• SET TASK 1:
Return, unchanged, the rows running from the one containing "Task: Click the Help contents book icon" through the one containing "Action: pos(126,37)".

Posts Tagged ‘Hyperion’

Taika Waititi Adapting Jodorowsy’s ‘The Incal’

November 9, 2021

Here’s another piece of fascinating SF news from Quinn’s Ideas on YouTube. Apparently the New Zealand director, Taika Waititi is adapting Alejandro Jodorowsky’s SF comic/ graphic novel, The Incal. Jodorowsky’s a Chilean-French surrealist film maker and comics writer, among whose bizarre cinematics works is The Holy Mountain. I can’t remember if it’s that film or one of his others that contains a battle between Conquistadors and Incas played by frogs in period costumes. Jodorowsky tried to make a version of Dune in the early ’70s. This would have starred his son, Brontis, as Paul Atreides, Orson Welles as Baron Vladimir Harkonnen and Mick Jagger as Feyd Rautha. The concept artists included Salvador Dali, H.R. Giger and Chris Foss. The film was never due to the producers pulling the funding as costs escalated. However, as Quinn explains, Jodorowsky used some of the material and ideas he had developed for the movie and, with French comics maestro Jean ‘Moebius’ Giraud, turned it into The Incal.

• SET TASK 2:
Extend the post on Taika Waititi's adaptation of The Incal beyond its final sentence.

• WORKING DATA:

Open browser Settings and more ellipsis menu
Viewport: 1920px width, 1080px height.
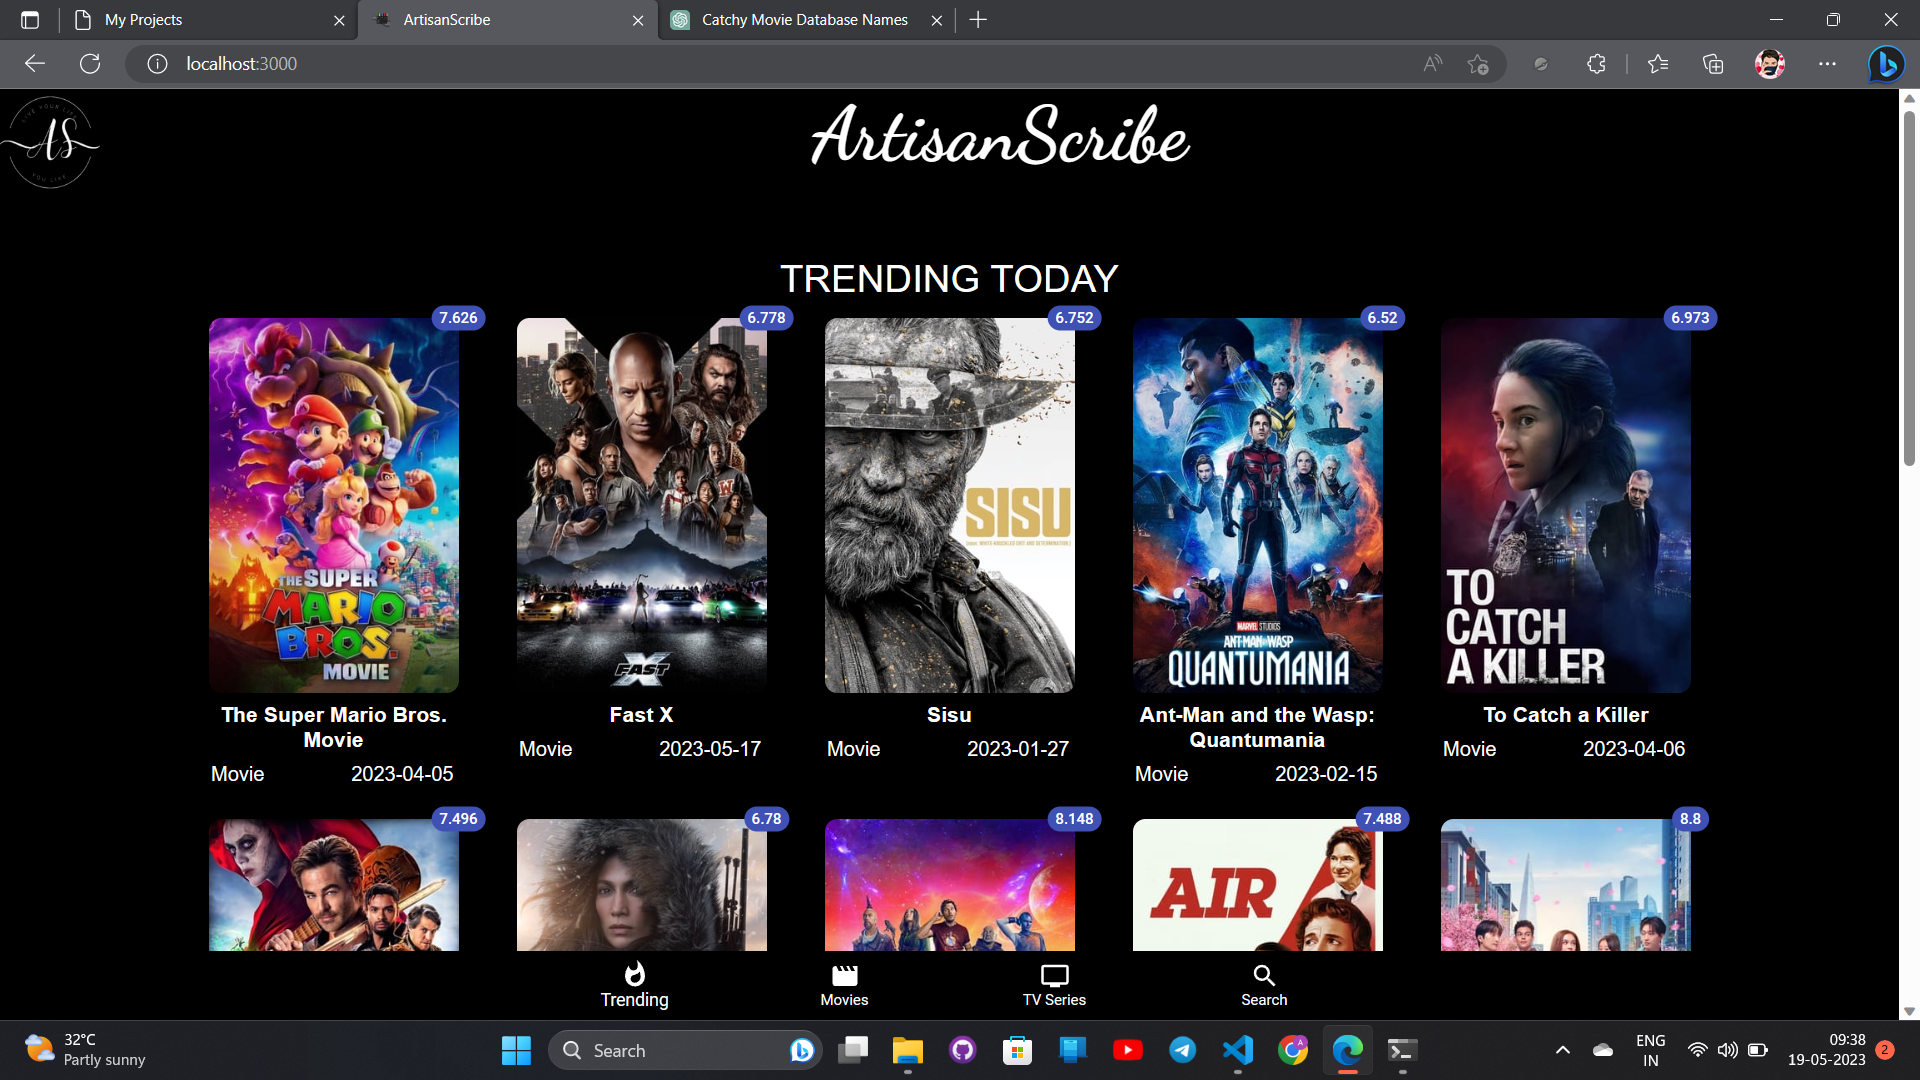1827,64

* * *

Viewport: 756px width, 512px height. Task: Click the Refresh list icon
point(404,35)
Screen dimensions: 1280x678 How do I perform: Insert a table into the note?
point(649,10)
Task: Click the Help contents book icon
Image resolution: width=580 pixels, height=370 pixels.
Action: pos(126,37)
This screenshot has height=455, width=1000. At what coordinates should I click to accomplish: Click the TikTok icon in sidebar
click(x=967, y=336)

• WRITTEN ANSWER 1:
Task: Click the Help contents book icon
Image resolution: width=580 pixels, height=370 pixels.
Action: pos(126,37)

• WRITTEN ANSWER 2:
There are three books in the series, Before the Incal, The Incal and Final Incal. The Incal was the first published with art by Moebius, who did not draw the other three books although the art is still good. Jodorowsky’s Dune, although never made, nevertheless inspired a series of other movies including Star Wars and Luc Besson’s The Fifth Element. The books follow the adventures of John De Fool, whose name is quite intentional and who is a fool figure while simultaneously being the most important person in the universe. The book’s are about his quest to obtain the Incal of the title, the most valuable object in the universe. Quinn wonders if the character of Fry from Futurama may also have been inspired by him. Futurama’s artwork is similar and Fry is also a fool. Quinn states that The Incal is very strange and not for everyone. In addition to it, Jodorowsky also created the Metabarons comics, which contains rather more of his Dune material. Quinn states that he knows Waititi best from his comedy films. One of these was the vampire comedy, What We Do In The Shadows. He therefore wonders how he’ll get on with the more serious material in The Incal, although this also has elements of comedy. Quinn also makes the point that it’s a great time for SF film and television, with Dune in the cinemas, Asimov’s Foundation on Apple TV and the news that Dan Simmons’ Hyperion is also being adapted.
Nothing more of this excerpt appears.